*** Opening MATERIALS PROVIDED ***
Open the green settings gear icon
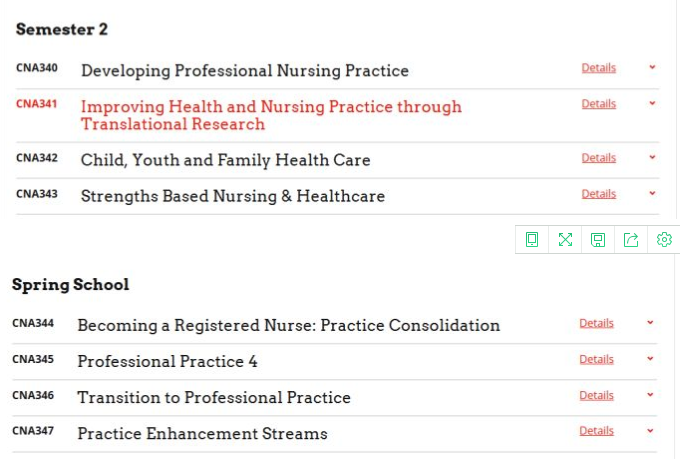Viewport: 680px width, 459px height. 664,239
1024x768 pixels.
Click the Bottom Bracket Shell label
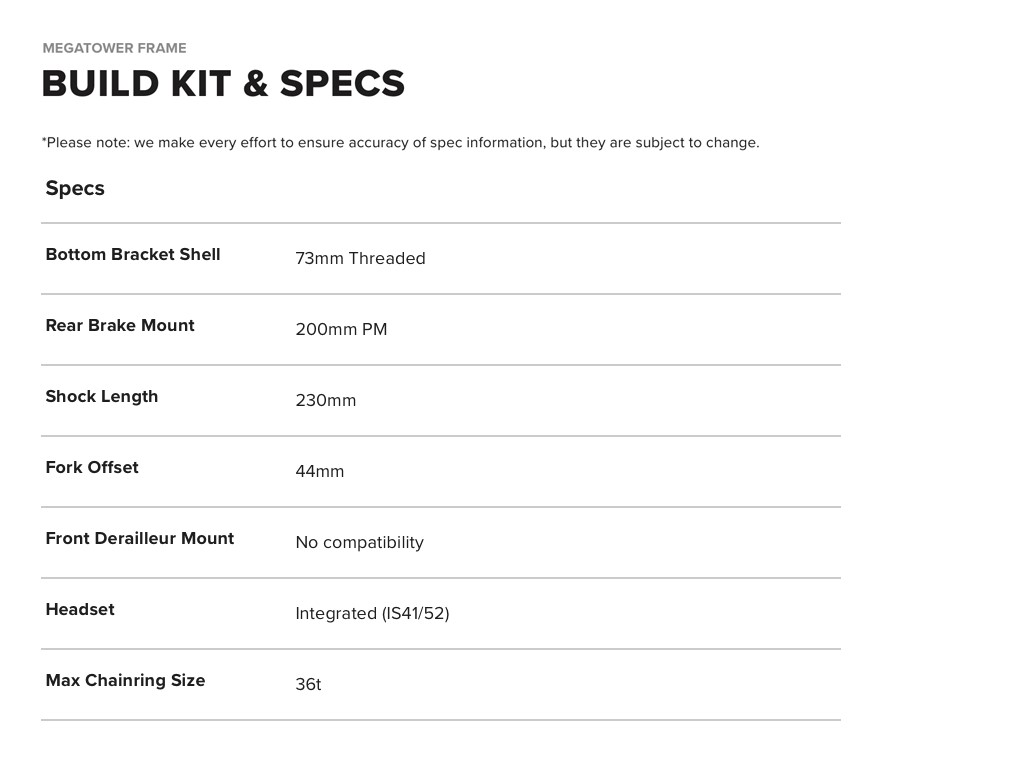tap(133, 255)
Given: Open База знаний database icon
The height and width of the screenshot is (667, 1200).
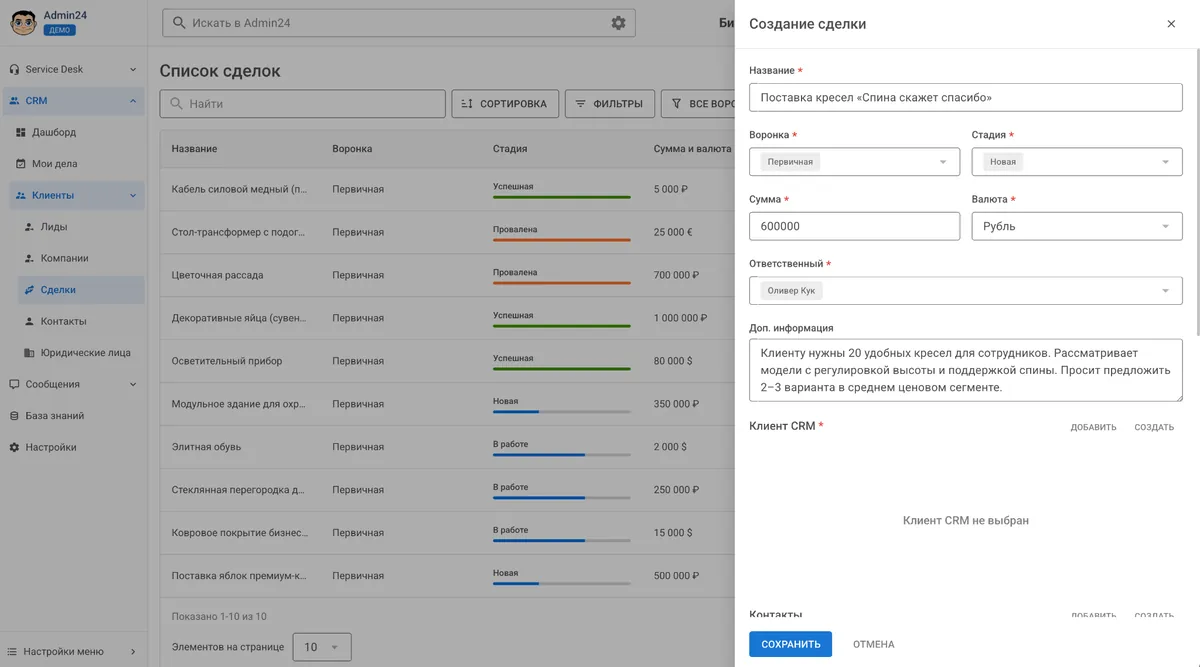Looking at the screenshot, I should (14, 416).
*** Closing MATERIALS PROVIDED ***
*** Opening MATERIALS PROVIDED ***
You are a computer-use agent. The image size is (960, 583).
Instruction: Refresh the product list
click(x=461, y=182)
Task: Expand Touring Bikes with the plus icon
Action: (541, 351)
*** Closing MATERIALS PROVIDED ***
PROBLEM DETAILS:
When you reach the line that has "Open the green settings gear icon" in the data above, start repeating lines exactly, and stop after the line that has "Given: Open База знаний database icon"; pictures stay out.

EXPECTED ANSWER:
Open the green settings gear icon
Viewport: 680px width, 459px height. 664,239
1024x768 pixels.
Click the Bottom Bracket Shell label
tap(133, 255)
Given: Open База знаний database icon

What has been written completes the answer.